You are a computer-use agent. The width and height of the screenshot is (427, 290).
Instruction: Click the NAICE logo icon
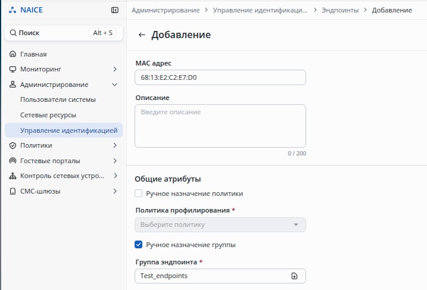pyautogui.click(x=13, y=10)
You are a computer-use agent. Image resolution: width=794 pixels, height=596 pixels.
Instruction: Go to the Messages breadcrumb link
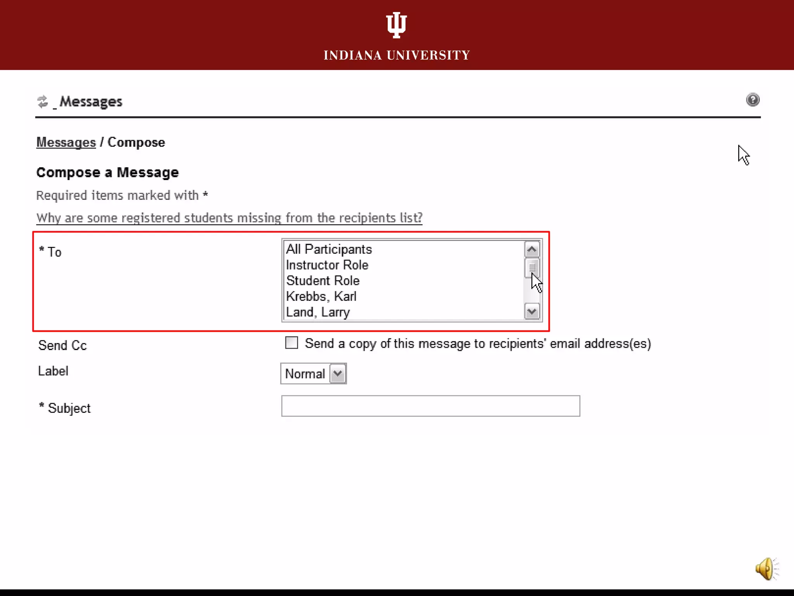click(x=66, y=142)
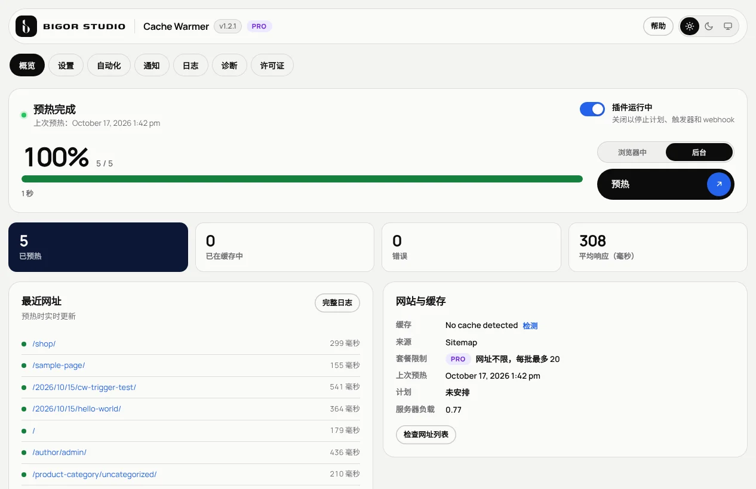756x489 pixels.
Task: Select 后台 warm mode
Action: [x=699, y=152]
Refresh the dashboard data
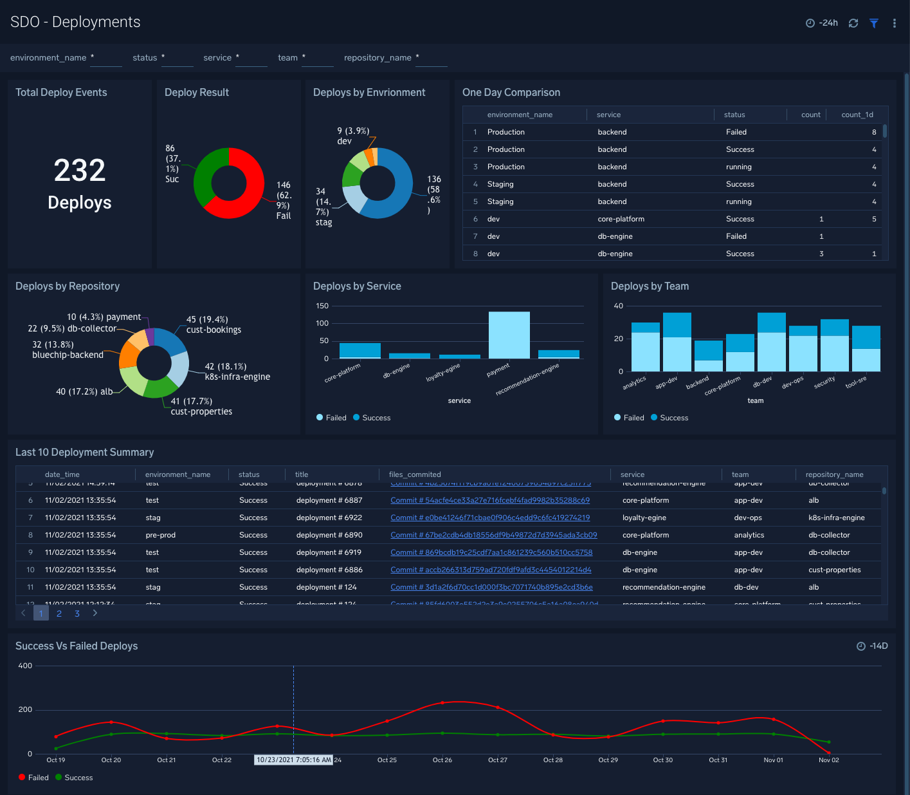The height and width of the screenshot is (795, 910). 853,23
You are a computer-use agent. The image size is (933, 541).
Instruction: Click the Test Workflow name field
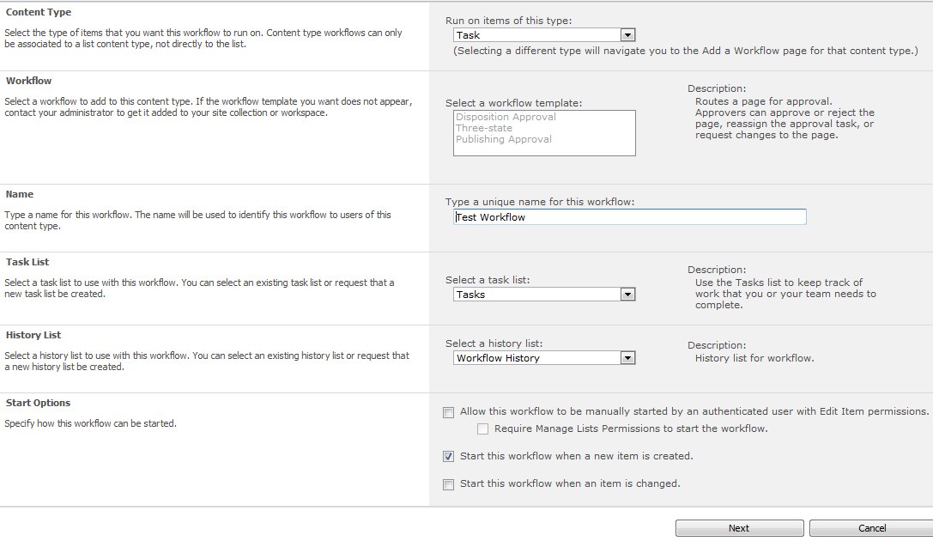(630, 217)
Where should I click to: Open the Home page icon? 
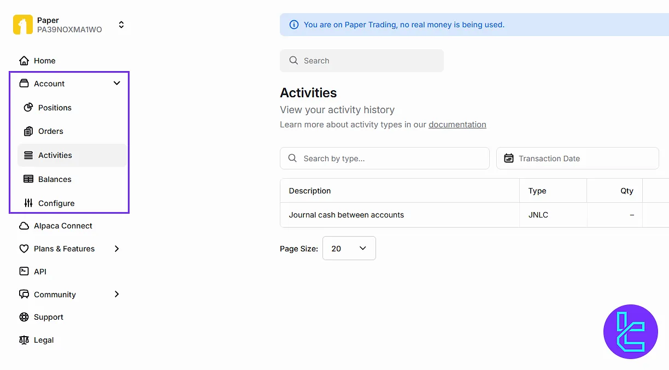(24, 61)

==

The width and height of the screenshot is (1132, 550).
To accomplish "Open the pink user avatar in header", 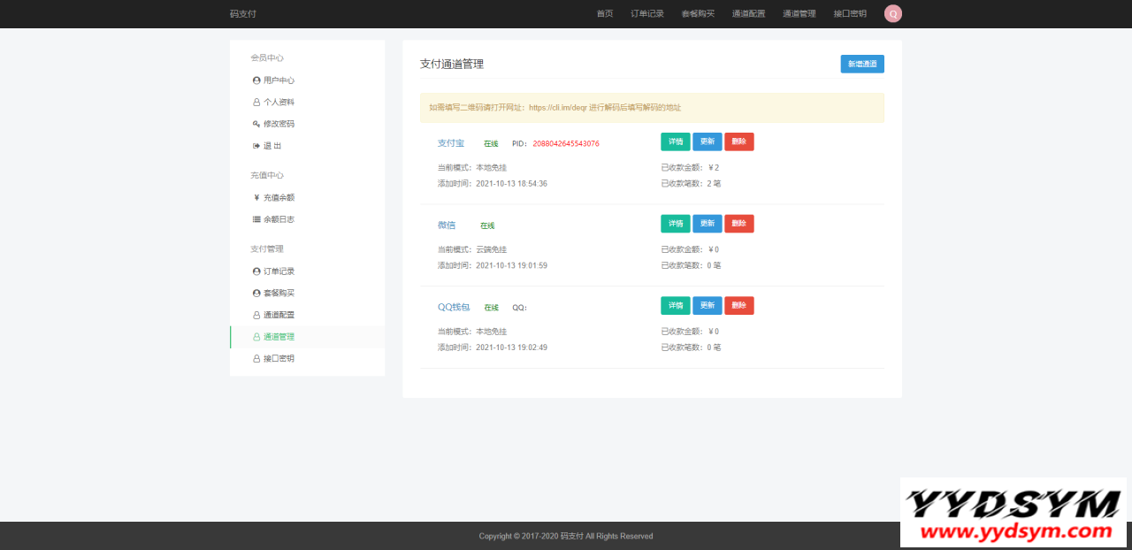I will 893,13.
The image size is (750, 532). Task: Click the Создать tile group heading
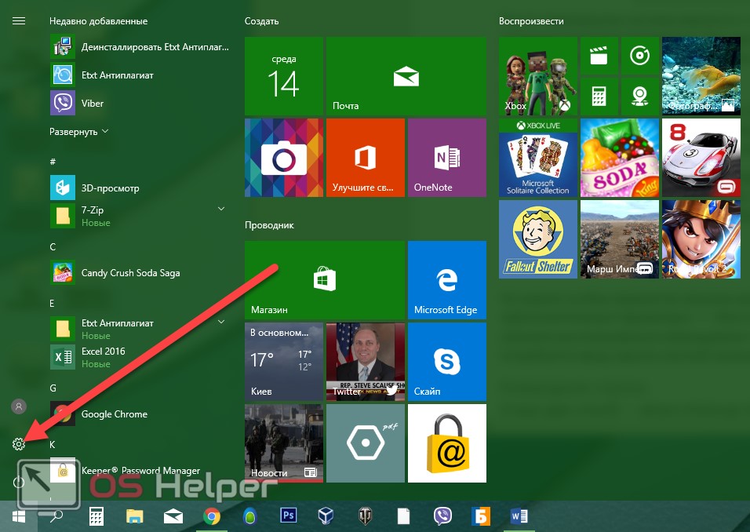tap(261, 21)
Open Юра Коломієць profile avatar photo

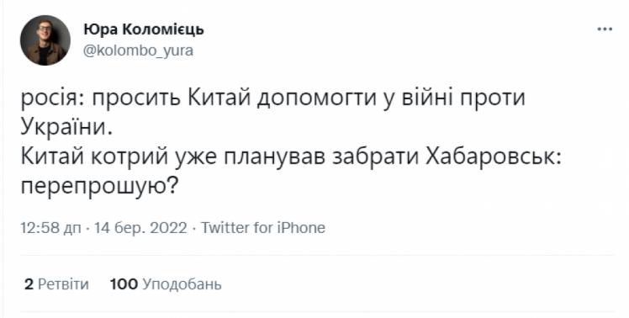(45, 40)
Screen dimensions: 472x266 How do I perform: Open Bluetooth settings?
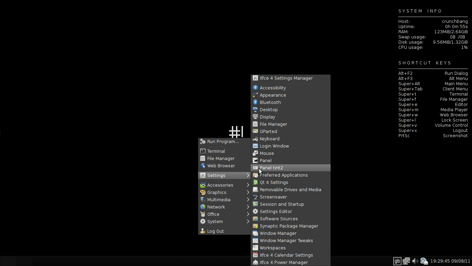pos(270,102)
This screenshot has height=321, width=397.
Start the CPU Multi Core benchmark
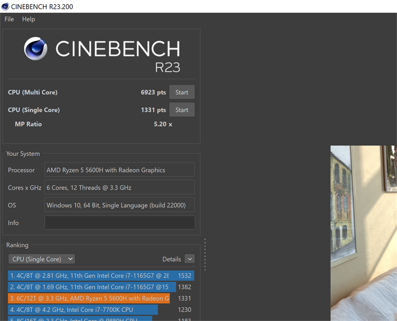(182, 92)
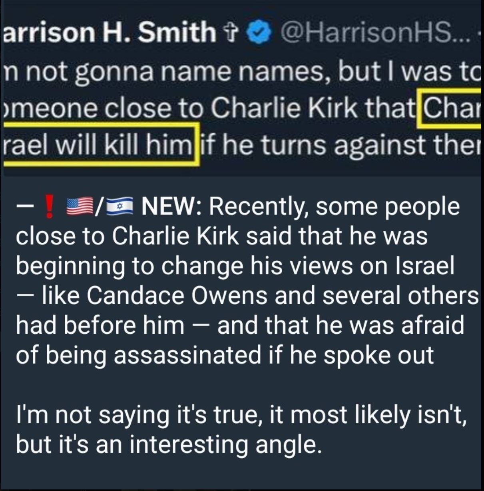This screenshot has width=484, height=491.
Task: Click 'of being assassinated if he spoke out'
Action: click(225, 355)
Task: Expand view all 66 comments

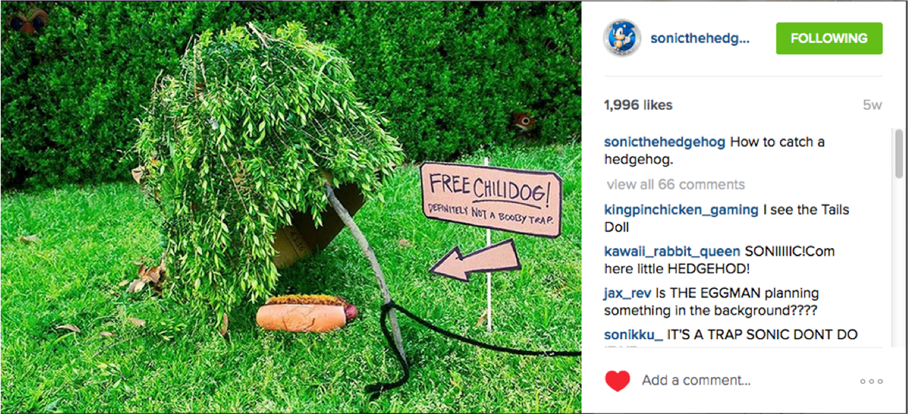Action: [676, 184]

--

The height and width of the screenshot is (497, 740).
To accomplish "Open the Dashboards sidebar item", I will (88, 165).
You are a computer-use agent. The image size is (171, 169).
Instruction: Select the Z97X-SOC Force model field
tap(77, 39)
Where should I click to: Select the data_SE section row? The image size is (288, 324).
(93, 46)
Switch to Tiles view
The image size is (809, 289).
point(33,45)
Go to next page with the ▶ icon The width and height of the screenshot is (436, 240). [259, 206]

• _Task statement_: Work out the number of lines in the listing above that hold the string "agent". Reply with that number only.

• _Output below_: 4